De un lado está Cuba. Un país oprimido desde hace 62 años por un régimen comunista. Sin comida, sin medicamentos, sin luz, sin derechos individuales. Sin libertad. Donde la población vive oprimida, con miedo, sin posibilidades de desarrollo ni esperanzas de un futuro mejor.
Sin la más mínima chance de que, si no ocurre un radical cambio de rumbo, ni siquiera sus nietos podrán soñar con una vida lejos de la pobreza. Las viviendas están semiderruidas. El saneamiento es deficiente. Los automóviles son del año del ñaupa y además le pertenecen al Estado, como casi todo lo que no es una botella de ron de metralla o una camiseta vieja.
Del otro lado está Miami. La Capital Latinoamericana de los Estados Unidos. Paraíso del consumismo. Donde se ofrece uno de los niveles de vida más elevados del mundo. La tierra de las oportunidades, en la cual cada uno elige lo que quiere hacer con su vida. Desde ir a Cabo Cañaveral a prepararse para ser astronauta, o incluso tomar la decisión de cruzar a La Habana y vivir de la generosidad de la Revolución y de las remesas que le envíe algún pariente que prefirió quedarse en South Beach libando las mieles del imperio.
Entre medio, separando esos dos universos tan cercanos pero tan distantes, se encuentra el Estrecho de la Florida. 18 kilómetros de mar abierto donde confluyen las aguas del Océano Atlántico y del Golfo de México.
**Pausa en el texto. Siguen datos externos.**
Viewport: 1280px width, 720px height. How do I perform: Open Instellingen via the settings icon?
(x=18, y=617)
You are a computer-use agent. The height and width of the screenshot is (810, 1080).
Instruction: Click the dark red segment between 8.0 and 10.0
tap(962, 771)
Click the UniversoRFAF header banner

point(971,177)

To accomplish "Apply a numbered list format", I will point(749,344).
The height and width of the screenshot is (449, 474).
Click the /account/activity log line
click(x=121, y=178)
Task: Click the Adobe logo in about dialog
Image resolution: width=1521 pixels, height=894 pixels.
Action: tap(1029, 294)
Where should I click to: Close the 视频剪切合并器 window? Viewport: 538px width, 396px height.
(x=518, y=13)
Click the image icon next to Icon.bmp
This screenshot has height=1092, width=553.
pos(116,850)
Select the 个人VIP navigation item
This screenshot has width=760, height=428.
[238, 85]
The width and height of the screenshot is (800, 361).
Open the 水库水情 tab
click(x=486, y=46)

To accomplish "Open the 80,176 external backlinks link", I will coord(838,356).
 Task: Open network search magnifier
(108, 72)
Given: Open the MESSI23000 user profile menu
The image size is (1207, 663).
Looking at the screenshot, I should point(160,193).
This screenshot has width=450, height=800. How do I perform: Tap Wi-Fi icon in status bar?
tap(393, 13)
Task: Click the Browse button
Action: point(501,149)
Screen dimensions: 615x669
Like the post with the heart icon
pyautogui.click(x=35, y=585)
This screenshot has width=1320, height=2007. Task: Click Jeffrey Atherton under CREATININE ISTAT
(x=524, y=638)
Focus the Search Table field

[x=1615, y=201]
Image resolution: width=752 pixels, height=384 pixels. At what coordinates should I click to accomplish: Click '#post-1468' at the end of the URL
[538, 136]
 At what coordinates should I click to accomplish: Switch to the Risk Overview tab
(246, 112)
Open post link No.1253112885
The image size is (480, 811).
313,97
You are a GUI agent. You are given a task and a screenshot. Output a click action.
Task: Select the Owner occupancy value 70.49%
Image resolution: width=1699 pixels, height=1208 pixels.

Con tiburones acechando bajo la superficie y una Guardia Costera atenta y patrullando día y noche.
Un trecho de agua salada que, si el lector desea agregarle minas acuáticas, monstruos marinos y bombarderos caza para atacar a los balseros que reman por su libertad, difícilmente logre amedrentarlos y hacerlos quedarse en la isla de Fidel.
Los hechos son elocuentes: cada mes, decenas de cubanos se largan al mar para huir del régimen castrista, atravesar el estrecho y alcanzar la tierra prometida. Muchos mueren en el intento. Algunos desaparecen para siempre y otros son enviados de regreso al infierno comunista. Pero algunos, los menos, llegan a territorio yanqui, logrando así escapar de la miseria y de la cárcel ideológica. Una vez en los EE.UU. pueden ayudar con remesas de dólares, que apestan a azufre, a la familia que dejaron atrás y a la cual sueñan traer algún día.
En lo que va del año, la actividad migratoria de Cuba aumentó un 80% en comparación con años anteriores. Es que, excepto los altos jerarcas del partido comunista y sus colaboradores más privilegiados, nadie quiere vivir en Cuba. Así como nunca nadie saltó el Muro de Berlín en dirección al Este. La miseria y la opresión no son opciones que se tomen voluntariamente.
Quizá el que impera con mano de hierro en Cuba sea un régimen de elevadísima esencia para el cual los simples mortales que aspiramos a una vida feliz y próspera, no estemos aún preparados y solo aquellos privilegiados como los hermanos Castro, el icónico Ernesto Guevara de la Serna o nuestros nativos Abdala, Castillo y Cosse, entre otros, han sido capaces de comprenderlo en su cabal dimensión.
O tal vez sea la forma de opresión más abyecta jamás diseñada por el perverso cerebro humano.
La realidad me inclina a pensar en esto último. Y la prueba más fehaciente es la que ya se dijo: nadie quiere vivir en Cuba. En cambio son cientos de miles los que se exponen a espantosos peligros con tal de rajarse de allí.